Ein wesentlicher Faktor für den Implantaterfolg ist die korrekte Positionierung und Angulierung des Implantatkörpers im Zuge der Implantatinsertion, wodurch die Anfertigung einer suffizienten prothetischen Versorgung ermöglicht wird. Eine Abweichung von der Idealposition kann entsprechend zu Komplikationen bzw. Nachteilen führen. Im Hinblick auf chirurgische Komplikationen kann es zu Nervverletzungen, Sinusitiden oder auch Blutungen kommen, weiterhin zu ästhetischen Problemen z.B. infolge einer Resorption der buccalen Knochenlamelle und nicht zuletzt zu prothetischen Komplikationen, wie im Extremfall einer nicht möglichen Anfertigung des geplanten Zahnersatzes.

So zeigt sich insbesondere bei zunehmend komplexen implantatprothetischen Versorgungen die Limitation eines nicht geführten, d.h. „freihändigen“ Implantationsprotokolls.
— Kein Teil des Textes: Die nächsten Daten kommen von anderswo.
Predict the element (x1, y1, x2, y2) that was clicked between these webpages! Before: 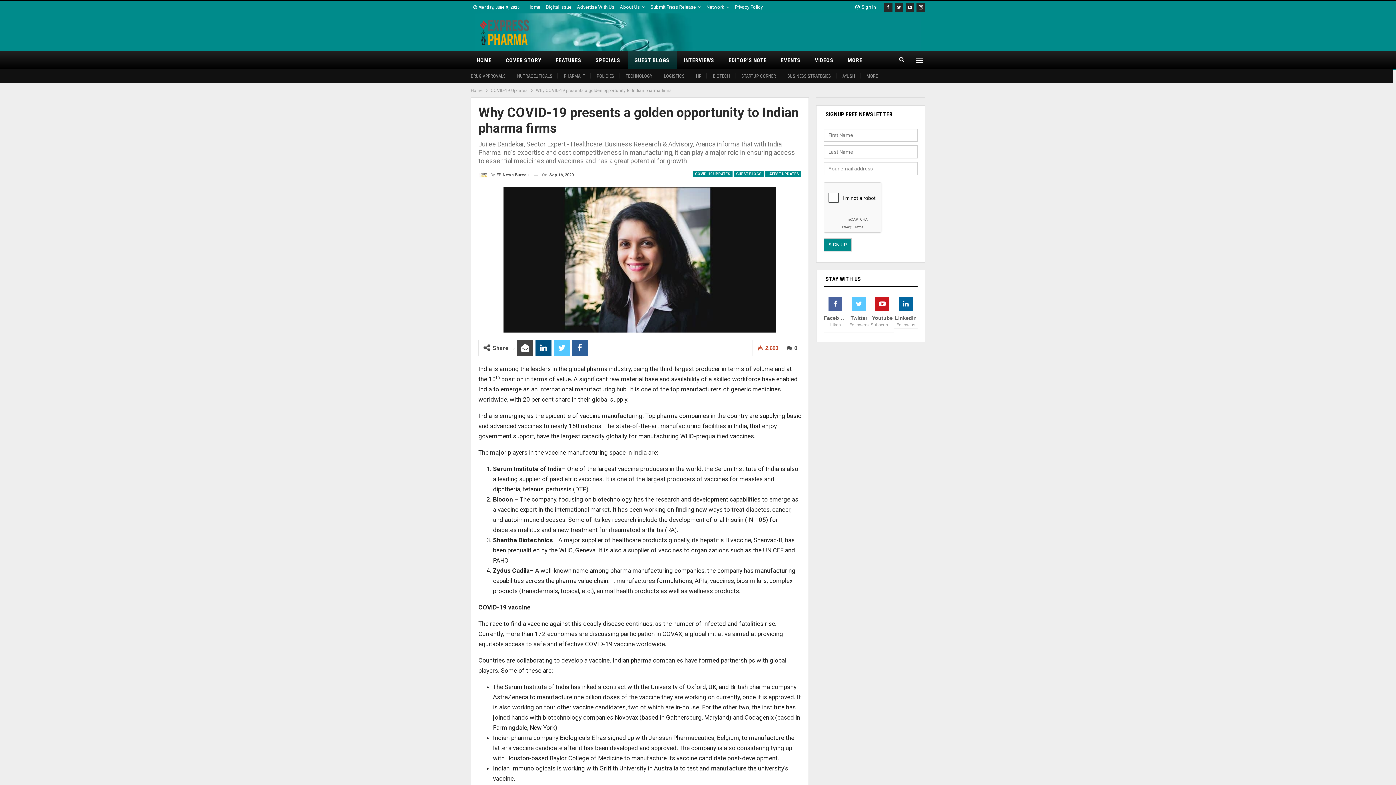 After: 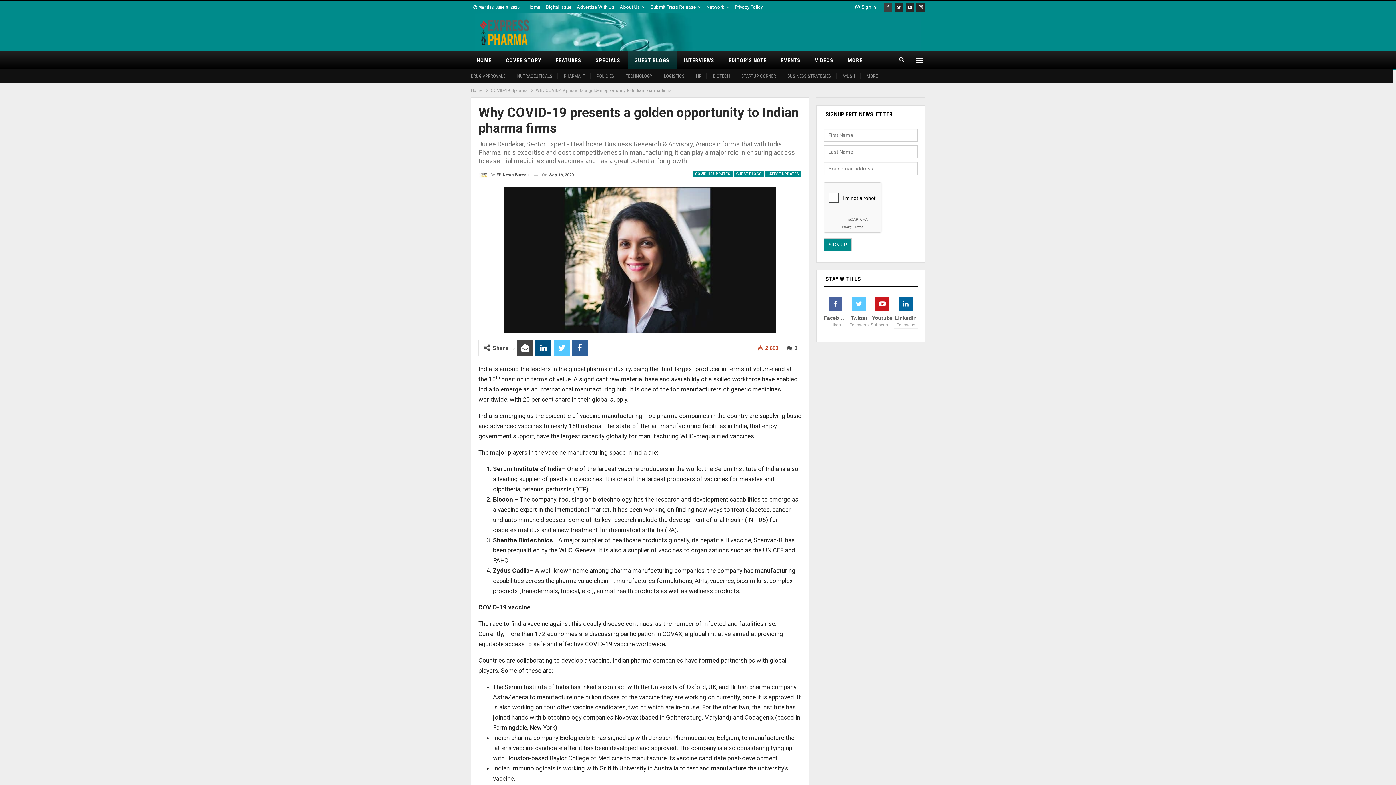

Mit der Einführung dreidimensionaler Röntgenverfahren (CT, DVT) wurde es in der Zahnheilkunde unter Verwendung softwarebasierter Planungsprogramme ermöglicht, diesen Nachteilen im Sinne geführter Vorgehen bei der Implantatinsertion zu begegnen und somit die gewünschten Implantatpositionen zu realisieren.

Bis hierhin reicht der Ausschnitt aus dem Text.